Hello Grapevine Community! I'm Shani, this is my first actual post to the Grapevine Blog. You can see what kinds of things I'm into at The more I talk to Chanel the more excited I am about this Grapevine project. It's just a good idea, plain and simple, and I for one am down to make it work.

To piggy back on her last post, printing with Juan Sanchez and Chanel the other night was definitely a positive learning experience. He offers so much wisdom, made all the better via a kind and gracious character.
In the course of the nights conversation Sanchez mentioned several collectives/workshops that you've probably all heard about and may have even visited or worked at. Still, as we embark on this new experiment printing, it will be wise for us to go back and research existing organization for successes, failures, and lessons learned. Here are a few links:

Robert Blackburn Workshop-

Please, add more links to orgs your interested in the comments section- we can build our own web resource library...


A talk with Juan Sanchez

Hey there Grapevinettes-

Today I had the opportunity to work with artist Juan Sanchez in studio at Harlem Textile Works. My friend, and fellow teaching artist Shani Peters is aiding him print a series to be displayed at a solo show at Southern Graphics Conference 2010 in Philly.

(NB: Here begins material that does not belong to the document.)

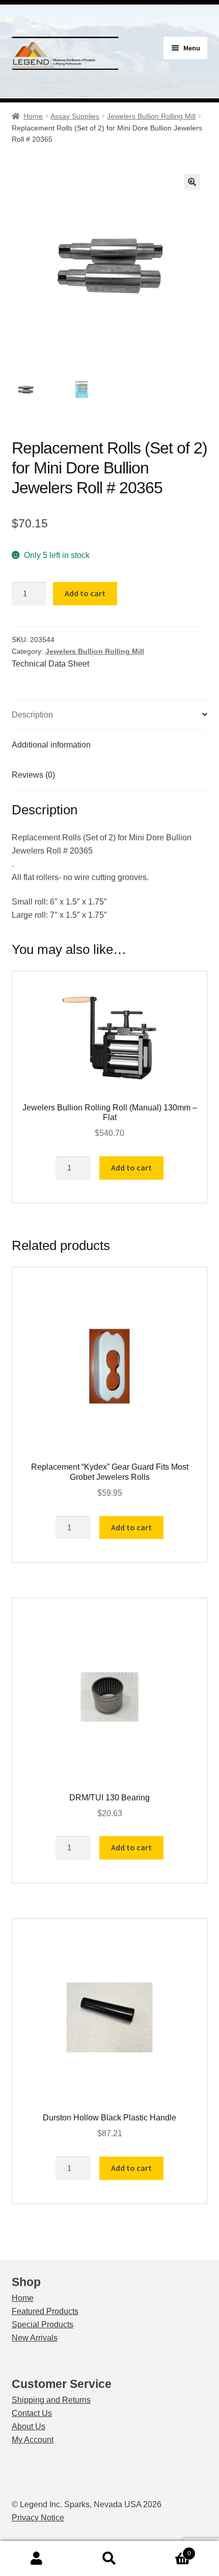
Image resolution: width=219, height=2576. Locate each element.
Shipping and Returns (51, 2400)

I told him about my idea for Grapevine Ink, and my desire to start up a Women of Color Printmakers Collective but also my hesitation to call it that. My concerns ranging to how the term people of color is thought of internationally, to how people of mixed race heritage identify, and also how exclusivity can sometimes be damaging or limiting.

Sanchez was very supportive about Grapevine Ink, and dropped some knowledge on me. I wish I had a tape recorder cause that woulda been posted UP for ya'll!

He made the point that while some people are opposed to making groups exclusive, its really important that oppressed people work to make opportunities and venues FOR THEMSELVES and that those avenues should be preserved for future generations of artists. It's not about excluding anybody or so-called "reverse discrimination", but recognizing that as women and peoples of oppressed nationalities, race, ethnicity, sexual orientation etc. we have been and continue to be marginalized in the art world and we have to work together to give ourselves spaces to change this.

I am still struggling with the right kind or rhetoric to use when describing Grapevine Ink. The mission statement is so important, and I've received so much great feedback, ideas and encouragement from all of you!

I look forward to your comments, and hopefully some posts from ya'll!
Expect an email soon from me!

Much Love,

*This image displayed is by Juan Sanchez
Victoria de Samotracia (Afro-Taina)
Collagraph, duotone litho, hand-painted, feathers, raffia


Welcome to Grapevine Ink!

This blog is the beginning of an International Women in Printmaking Collective, discussing intersecting identities within art practice, theory, community and education.

I started this blog in order for us all to start interacting with each other and share our opinions, ideas and work.

Originally I wanted this group to be a Women of Color Printmaking Collective-
However, while the term “person of color” is widely used in
the United States, it may be perceived differently in other countries.

How do we define our collective?

I feel as though the group should not be as broad as just ‘international,’
or just ‘women in printmaking’-that would be diluted, too broad, and boring.
I want this to be a powerful collective of women, critically addressing
experiences and struggle as artists outside of the white dominated
and male dominated printmakers world.

Please introduce yourself with your post and put up thoughts, input, ideas, etc!